Istruzione scritta A: Nel testo sul caso Kharouf, in quale periodo Kharouf ha avuto un visto israeliano di lavoro B/1?
Istruzione scritta B: Indica se ciascuna affermazione concorda con il testo sul caso Kharouf. Rispondi con sì o no e cita le parole decisive del testo. (i) La domanda di ricongiungimento familiare presentata da Kharouf dopo il matrimonio è stata rigettata nel dicembre 2018. (ii) Tamam può visitare il marito due volte alla settimana. (iii) L'Alta Corte israeliana ha già deciso sull'appello di Kharouf.
Istruzione scritta C: Prosegui il testo sul caso Kharouf a partire dalla sua ultima frase.

Status giuridico rifiutato dal ministero degli Interni israeliano

Adi Lustigman, l’avvocatessa di Kharouf dell’organizzazione israeliana per i diritti umani “HaMoked”, ha detto ad Al Jazeera che per anni Kharouf ha cercato di regolarizzare la propria situazione a Gerusalemme, ma senza risultati. “Ha avuto un permesso temporaneo per qualche tempo, ma per il resto si è solo arrangiato in qualche modo, come fanno molti altri abitanti di Gerusalemme, apolidi e privi di status,” ha affermato Lustigman. “Ovviamente è estremamente difficile essere una persona senza diritti, senza permesso di lavoro e senza un luogo in cui andare per essere legale.”

Dall’ottobre 2014 all’ottobre 2015 Kharouf ha ottenuto un visto israeliano di lavoro B/1 per “ragioni umanitarie”. Eppure alla fine le richieste di una proroga del visto sono state rigettate dal ministero dell’Interno per “ragioni di sicurezza”.

Lustigman crede che i rifiuti del ministero riguardino il suo lavoro come fotogiornalista che documenta le violazioni dei diritti umani commesse dalle autorità israeliane a Gerusalemme est occupata.

Dopo che nel 2016 si è sposato con Tamam, una palestinese di Gerusalemme, Kharouf ha presentato un’altra domanda di ricongiungimento familiare, ma è stata di nuovo rigettata nel dicembre del 2018 dal ministero dell’Interno.

Secondo Lustigman, la decisione era basata su accuse infondate secondo cui Kharouf sarebbe membro di Hamas, messa fuorilegge da Israele.

Il 21 gennaio 2019 l’avvocatessa ha presentato appello contro la decisione, ma il giorno dopo le forze israeliane hanno fatto irruzione nella casa di Kharouf e lo hanno arrestato, e da allora è sottoposto a detenzione amministrativa – incarcerazione indefinita senza processo o accuse contro di lui. “Mio marito è la persona più ottimista che conosca, ma ora è disperato,” ha detto ad Al Jazeera Tamam, la moglie di Kharouf.

Tamam ha il permesso di visitare suo marito una volta alla settimana per un massimo di 20 minuti solo attraverso una vetrata.

Il suo stato d’animo è molto peggiorato da quando è stato arrestato,” dice la ventisettenne consulente scolastica. “Ha perso 10 chili ed è molto depresso.”

Pochi mesi fa, in aprile, il tribunale distrettuale israeliano ha rigettato l’appello di Kharouf e gli ha concesso un permesso provvisorio perché non sia espulso, in modo che possa presentare il suo caso all’Alta Corte israeliana, con il 5 maggio come scadenza. L’appello è già stato presentato, ma l’Alta Corte non ha ancora preso una decisione. Kharouf rimane esposto al rischio di essere espulso in Giordania.

Sezione del materiale:
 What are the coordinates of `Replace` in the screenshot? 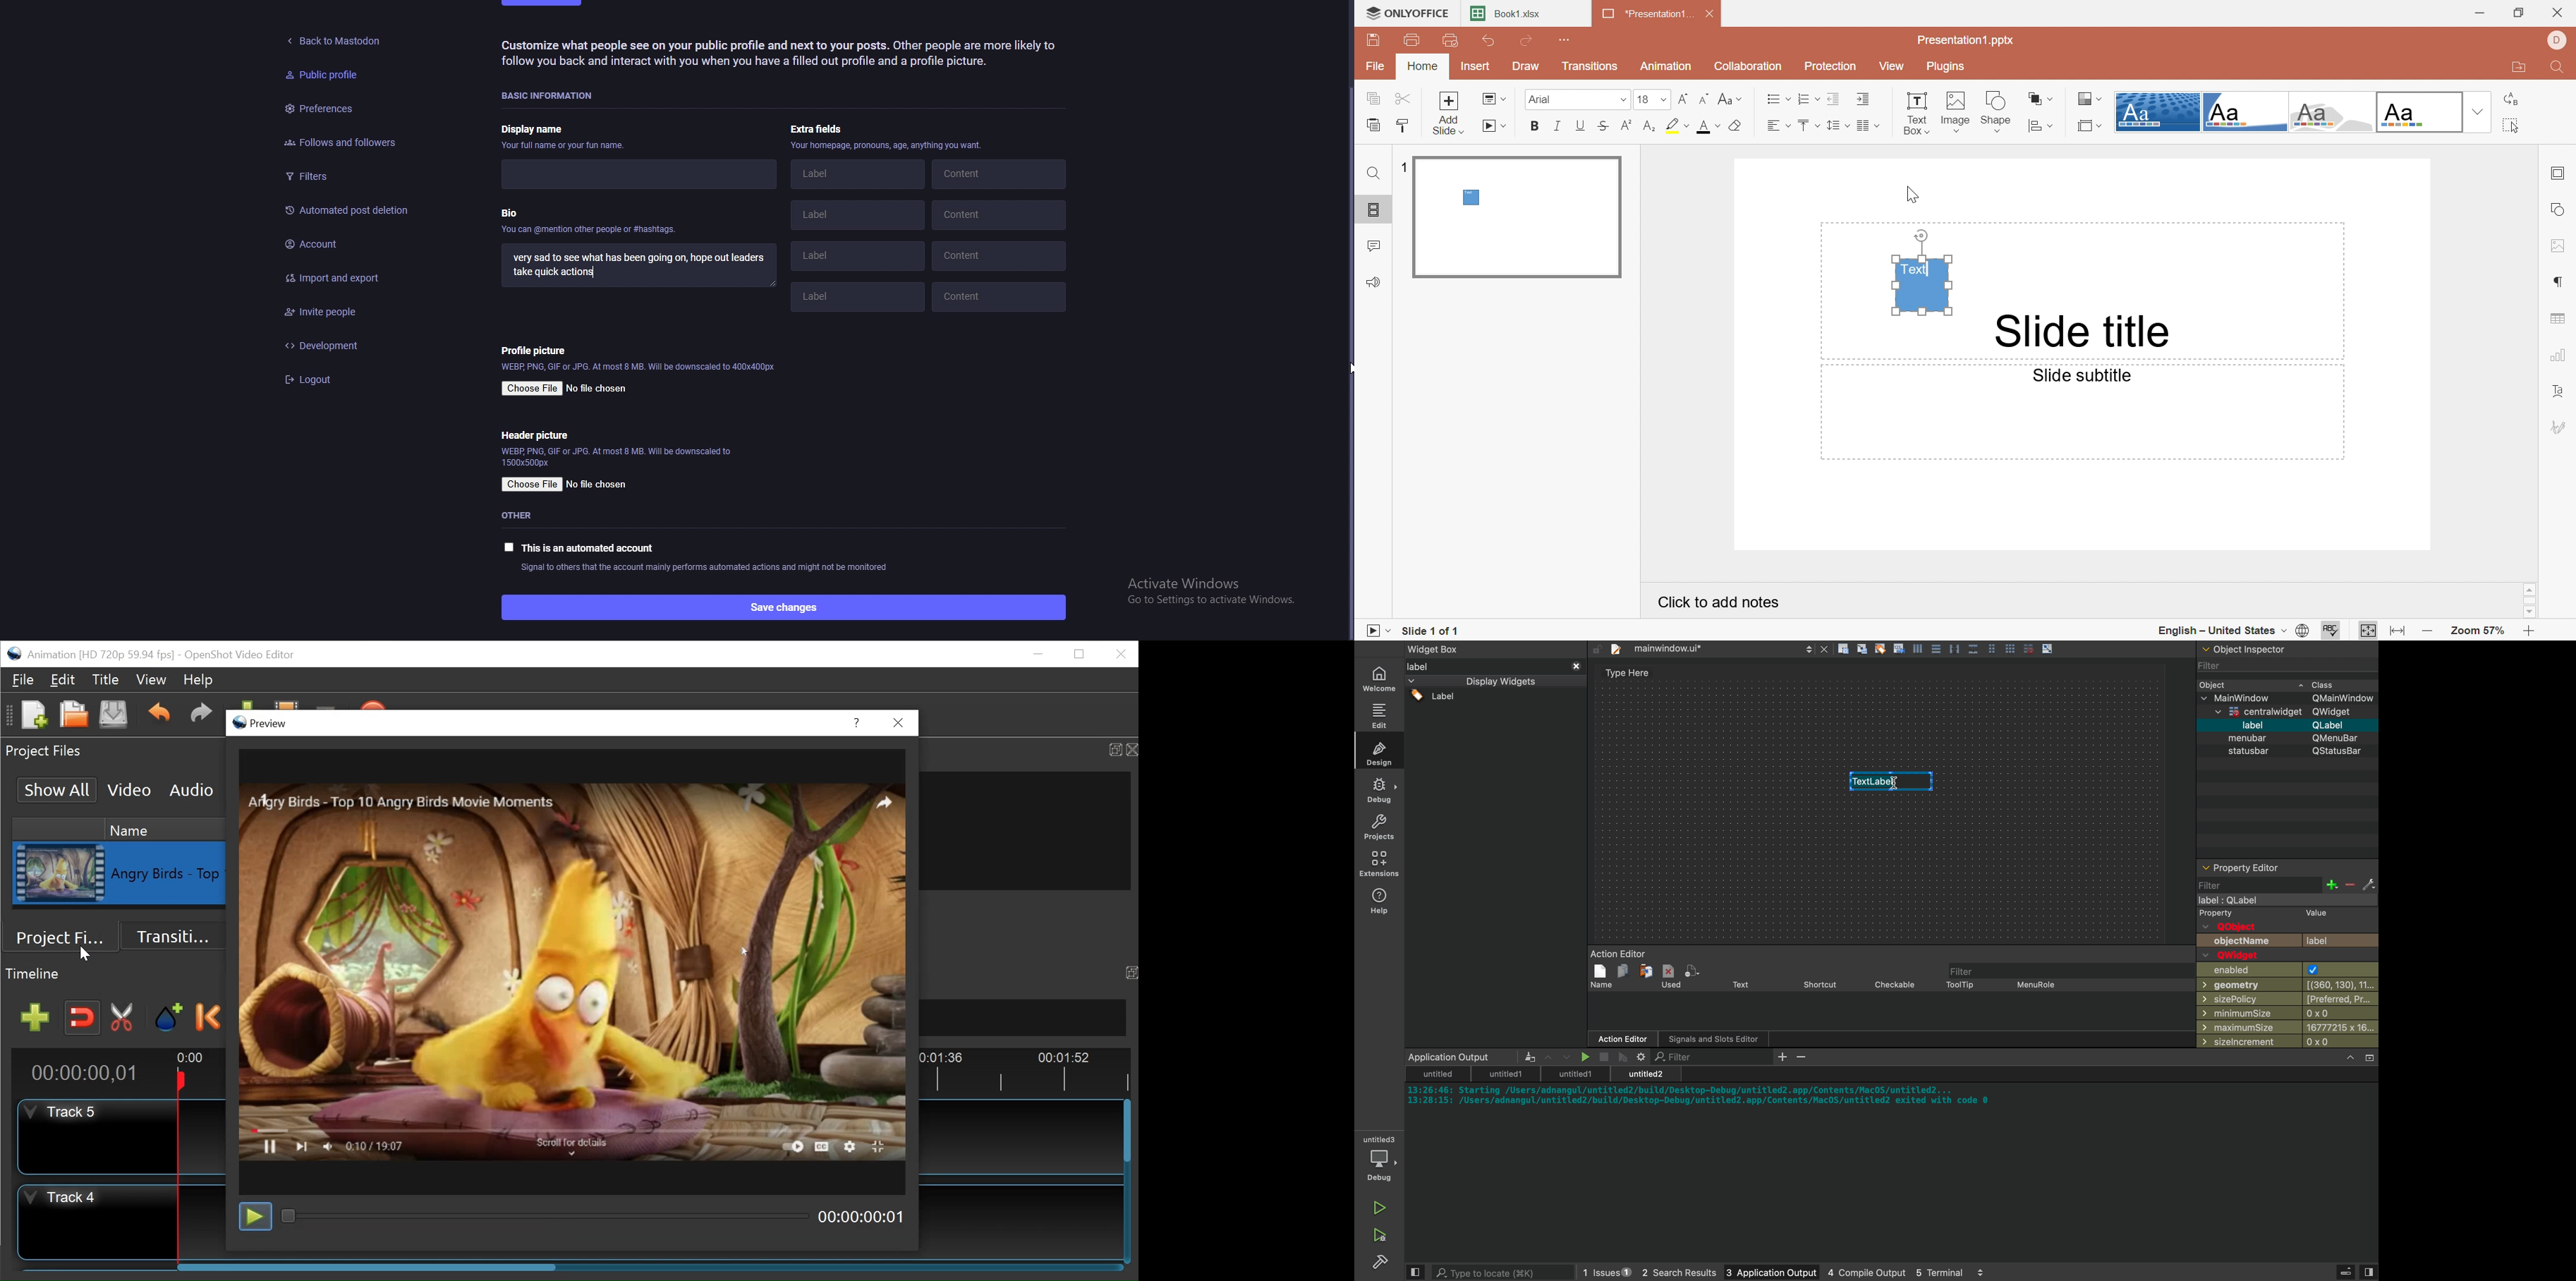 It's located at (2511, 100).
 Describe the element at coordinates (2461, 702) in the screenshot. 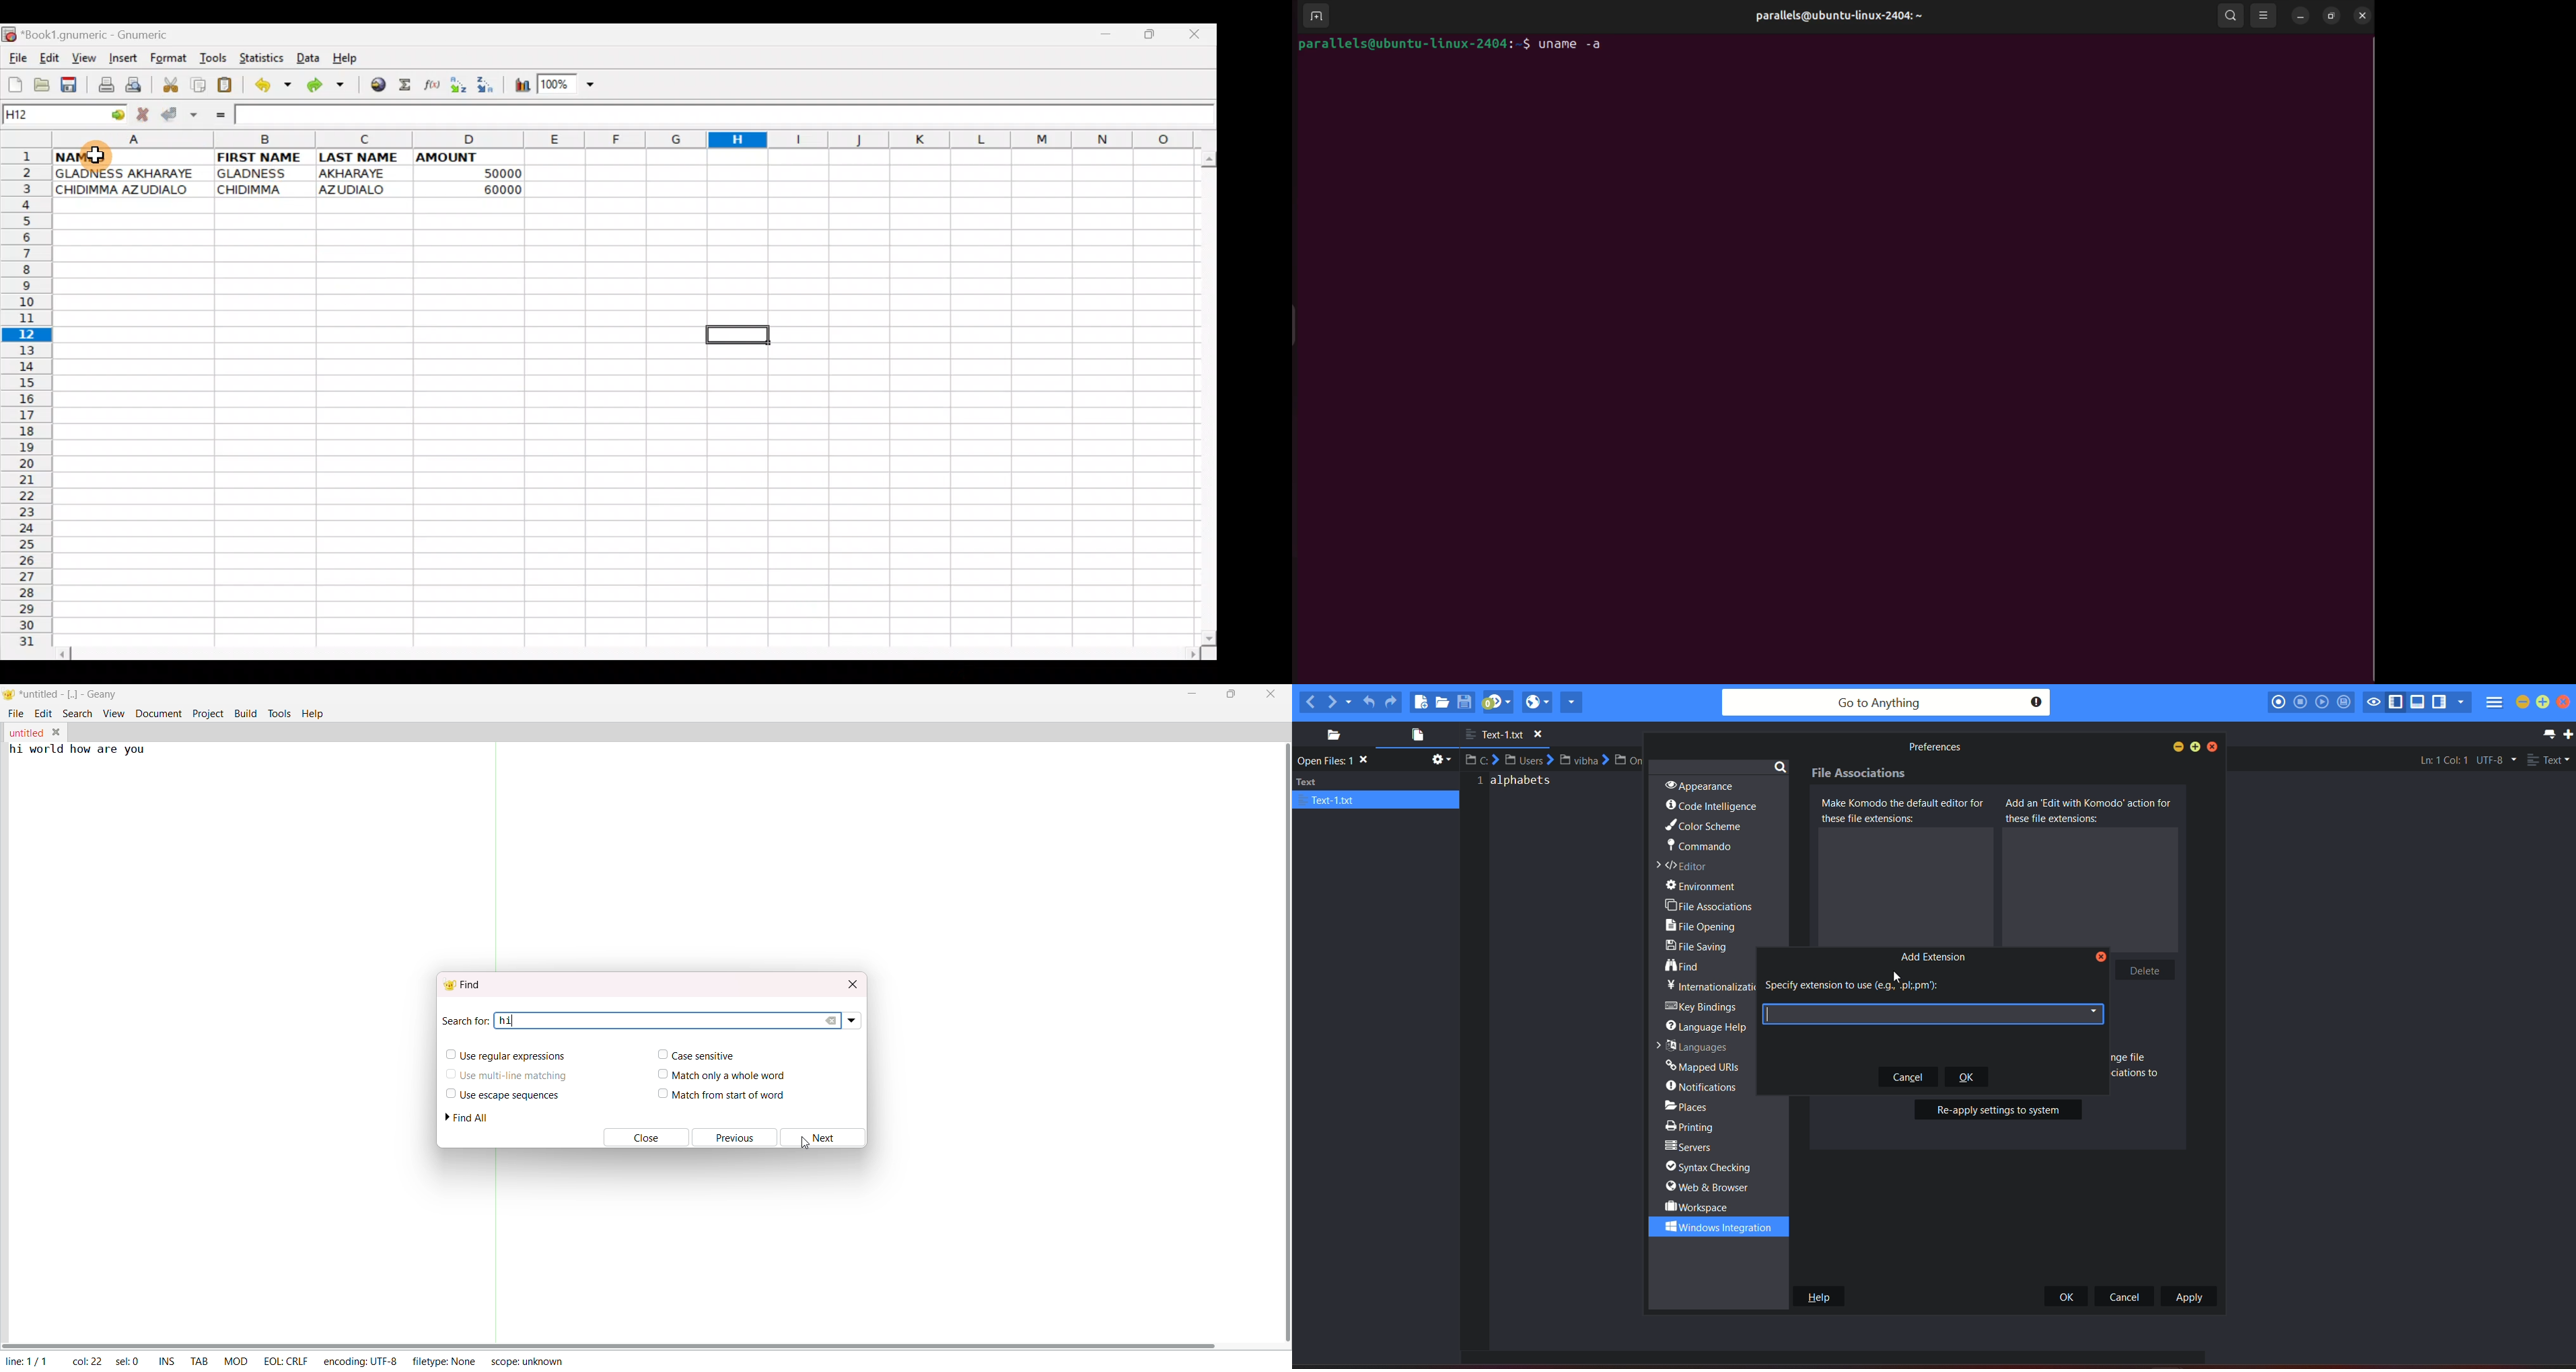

Risposta A: Dall'ottobre 2014 all'ottobre 2015.

Risposta B:
(i) Sì: "è stata di nuovo rigettata nel dicembre del 2018 dal ministero dell’Interno"
(ii) No: "una volta alla settimana per un massimo di 20 minuti"
(iii) No: "l’Alta Corte non ha ancora preso una decisione"

Risposta C:
Ordine di espulsione ‘illegale’

Saleh Hijazi, il capo dell’ufficio di Amnesty International a Gerusalemme, ha definito la decisione israeliana di negare la richiesta di residenza di Kharouf e di espellerlo “crudele e illegale”. “[Kharouf] deve essere rilasciato immediatamente e gli deve essere concessa la residenza permanente a Gerusalemme est in modo che possa riprendere la sua vita normale con la moglie e la figlia,” dice Hijazi.

L’arresto arbitrario e la prevista espulsione di Mustafà al-Kharouf riflettono la pluriennale politica israeliana di riduzione del numero di palestinesi residenti a Gerusalemme est, negando loro i diritti umani,” prosegue.

In seguito all’annessione illegale di Gerusalemme est da parte di Israele nel 1967, almeno 14.600 palestinesi si sono visti revocare il permesso di residenza.

In base alla Quarta Convenzione di Ginevra l’espulsione da un territorio occupato di persone protette è illegale. Lo Statuto di Roma della Corte Penale Internazionale stabilisce che “la deportazione o il trasferimento [da parte del potere occupante] di tutta o parte della popolazione del territorio occupato all’interno o fuori da questo territorio” costituisce un crimine di guerra.

Una persona non può essere resa apolide,” ha sostenuto in aprile con un comunicato stampa Jessica Montell, direttrice esecutiva di HaMoked. “A livello pratico, non ha senso mantenere Mustafà in ‘attesa di espulsione’ quando non c’è nessun Paese in cui Israele lo possa espellere.

L’Alta Corte di Giustizia ha riconosciuto gli abitanti di Gerusalemme est come popolazione indigena con uno status unico. Israele quindi deve rilasciare senza indugio Mustafà e concedergli lo status legale a cui ha diritto in quanto gerosolimitano.”

Tamam si è molto impegnata per consultare avvocati e vedere quello che si può fare, ma dice che la maggior parte di loro afferma che il caso di suo marito è troppo complicato ed ha rifiutato di occuparsene.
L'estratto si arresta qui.